Sara Peach, Staff Writer
CHAPEL HILL - Soaring gas prices are driving some of North Carolina's visiting nurses off the road. Others are refusing to take on new patients. The trend, service providers warn, could increase health care costs and force critically ill patients to leave home.
Naisha David, a nurse's aide at Good Health Services in Raleigh, said she no longer accepts cases in Cary, Fuquay-Varina or Apex.
"Gas is just so high that you can't afford to travel the distance, even though we may love what we do," she said.
Sandi Massey, vice president of clinical services at Good Health Services, said her agency has lost employees to gas prices, especially at the agency's Kenansville office in rural Duplin County.
"I've had people look at going to the hospital where they can actually stay for an eight-hour shift," she said.
Home health workers and companions help patients remain independent, living at home instead of in costly retirement facilities or nursing homes.
Betty Klauber of Chapel Hill applied for companion services from the Chapel Hill-based A Helping Hand last spring after her husband, Sam, grew too frail to be left alone while she ran errands. She hopes her husband, who is 99, can stay at home for the rest of his life, and said the service is helping him do that.

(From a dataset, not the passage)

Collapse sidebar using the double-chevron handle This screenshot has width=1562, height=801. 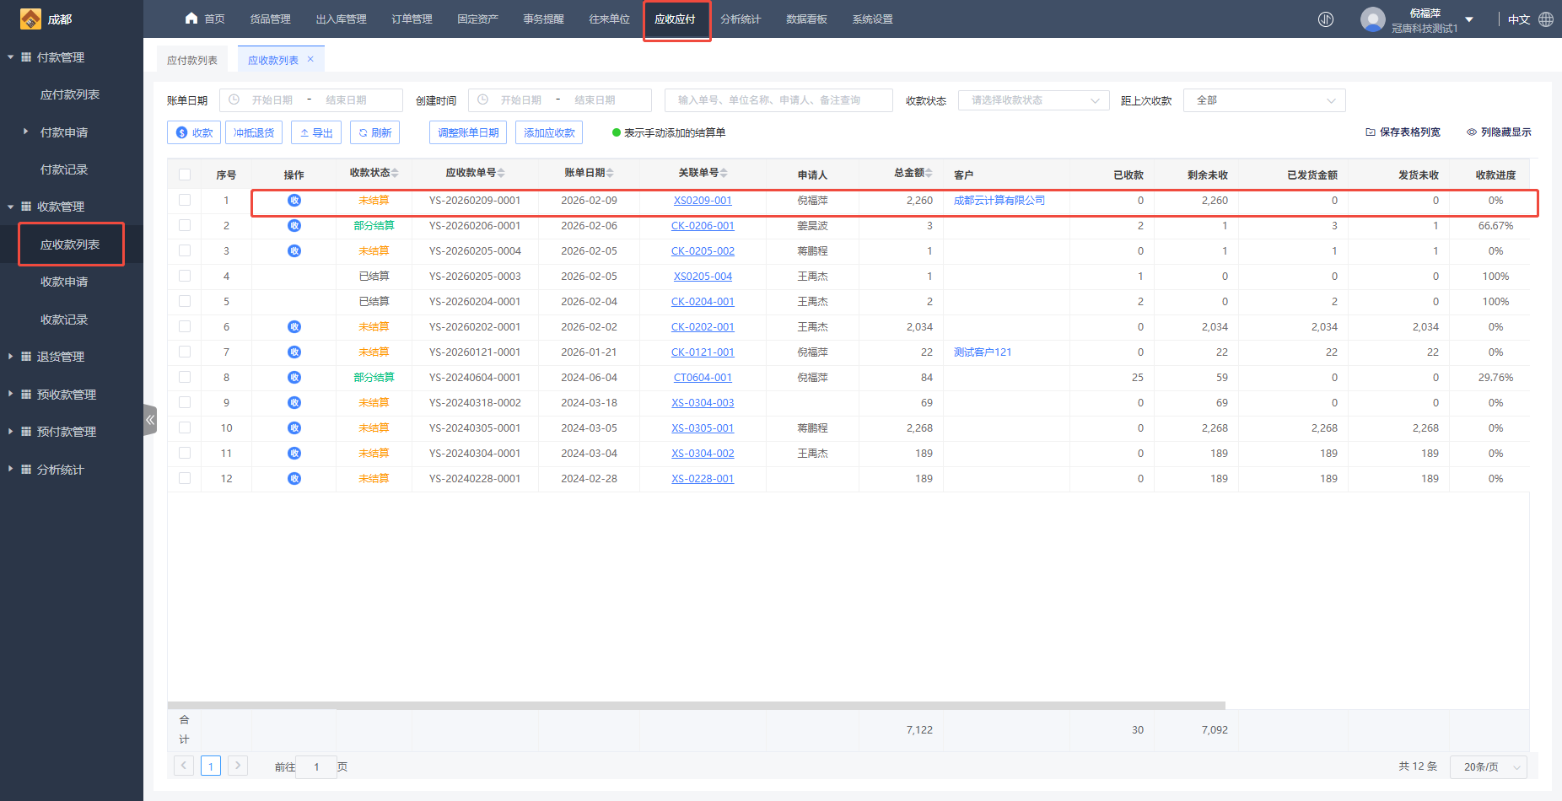click(x=150, y=419)
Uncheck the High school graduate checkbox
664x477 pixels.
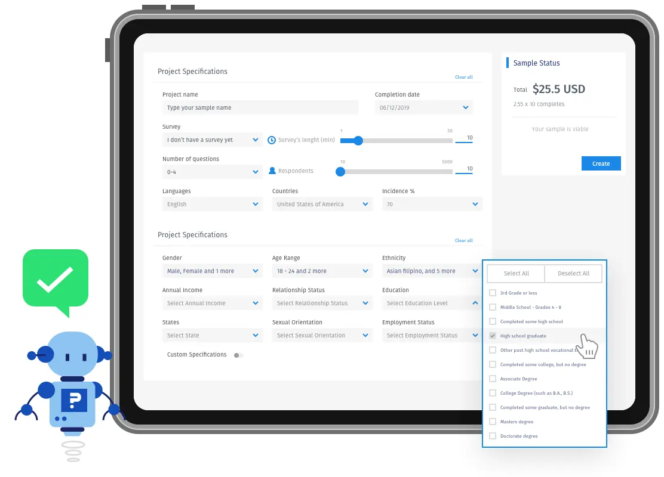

"It's just been a godsend for me," she said.
But in interviews, directors of home health care agencies and trade groups warned that if the industry continues to lose workers, more patients -- particularly those in rural areas -- will end up in nursing facilities, driving up health care costs.
"We're really going to have a problem," said Amanda Thomas, director of research at the National Association for Home Care and Hospice. "It could be a huge trickle-down effect."
The statewide average price of gas this week is $4.02 a gallon, up from $2.85 just a year ago, according to
www.northcarolinagasprices.com. Nurse's aides, who do the bulk of home visits under the state Medicaid home care program, typically earn between $9 and $10 an hour.
Christine Mair, a companion to elderly people and graduate student, drives hundreds of miles every week taking clients to lunch, to doctor visits and shopping.
Mair's agency, the nonprofit A Helping Hand, provides companion services to 400 people each year in Orange, Durham, Chatham and Wake counties. It reimburses workers for driving clients on errands but not for travel to clients' homes. Mair drives a fuel-efficient car with manual transmission, but she still pays up to $50 a week for gas to travel between her Raleigh home and clients in Pittsboro and Chapel Hill.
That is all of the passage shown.